Slides: https://docs.google.com/presentation/d/1S8Gxx0xjEaQRubOQvBBGP37fqVWtys0t/edit?usp=sharing&ouid=108999209131560878693&rtpof=true&sd=true

Jeremy Silva [00:00:10]: Hello, everyone. My name is Jeremy. I'm an AI engineer at Freeplay. Freeplay is a product that helps product teams ship better LLM features. We give them the power to experiment, test, monitor, and deploy their LLM features. Hence the name of this talk, building a product optimization loop for your LLM features. So I want to start with a little just background on myself and how that kind of informs my view of this space. I think we're all collectively trying to figure out what AI engineering really means, and my career path is kind of a manifestation of that.
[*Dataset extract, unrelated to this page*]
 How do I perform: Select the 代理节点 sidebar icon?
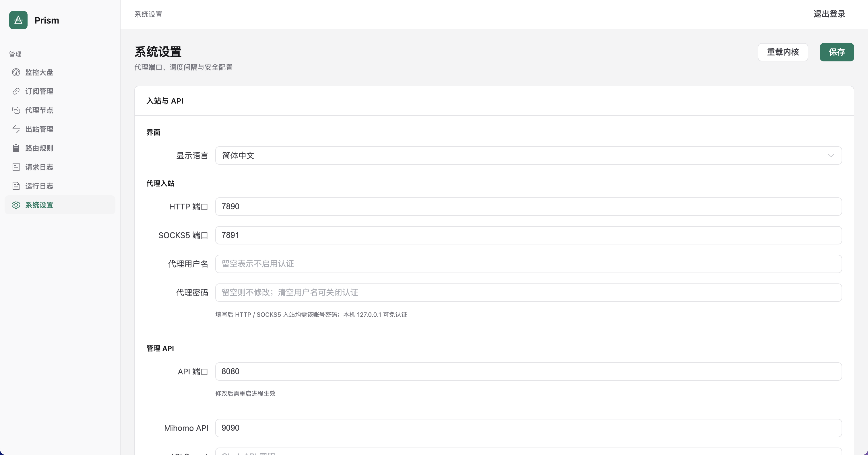[x=16, y=110]
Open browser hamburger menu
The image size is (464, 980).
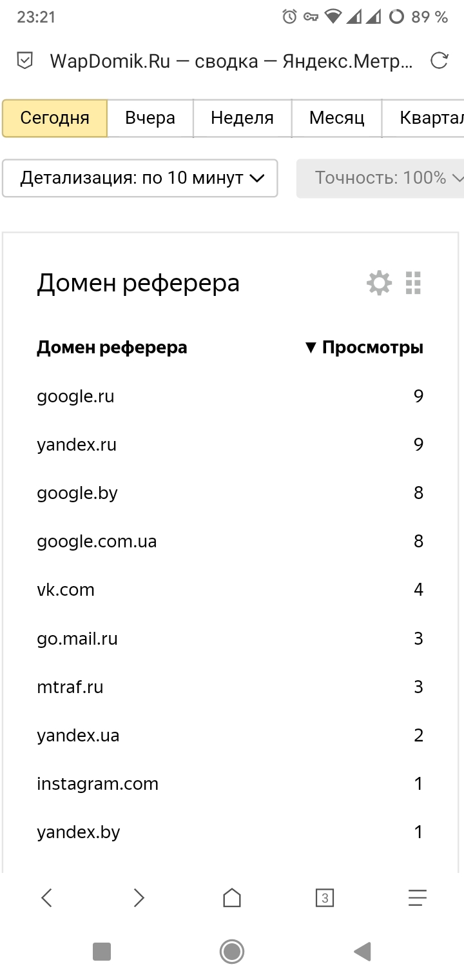[x=418, y=897]
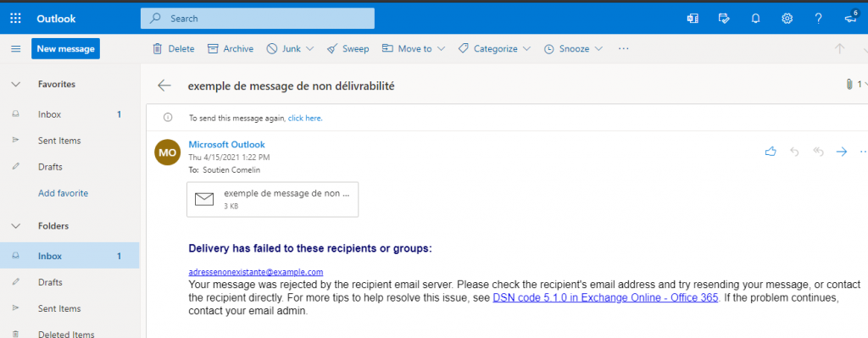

Jeremy Silva [00:00:42]: I started out as a data scientist, building custom NLP models in the medical field, then moved into machine learning engineering, building out model scaling pipelines, and now I'm an AI engineer helping kind of productize AI features. And so I've seen, like, the LLM, the development lifecycle in all those different areas. And so I've kind of felt how the LLM development lifecycle is, like, on one hand, kind of an amalgamation of all those things, and on another, you know, kind of an entirely new development cycle that product teams are still trying to, like, find their footing in. And so that's what I want to talk about today and kind of help people find that their footing. So let's start out with why a product optimization loop? Data science software engineering like these have always been iterative endeavors, but LLM development, like, really cranks that up a few notches. Due to stochasticity of the underlying models and the breadth and dynamic nature of the resulting customer facing uxs, your product quality becomes purely a function of your ability to iterate and experiment quickly and having a platform that supports that. And so this is what we call product optimization loop. And so there's three broad stages, monitoring, experimentation, and testing and deployment.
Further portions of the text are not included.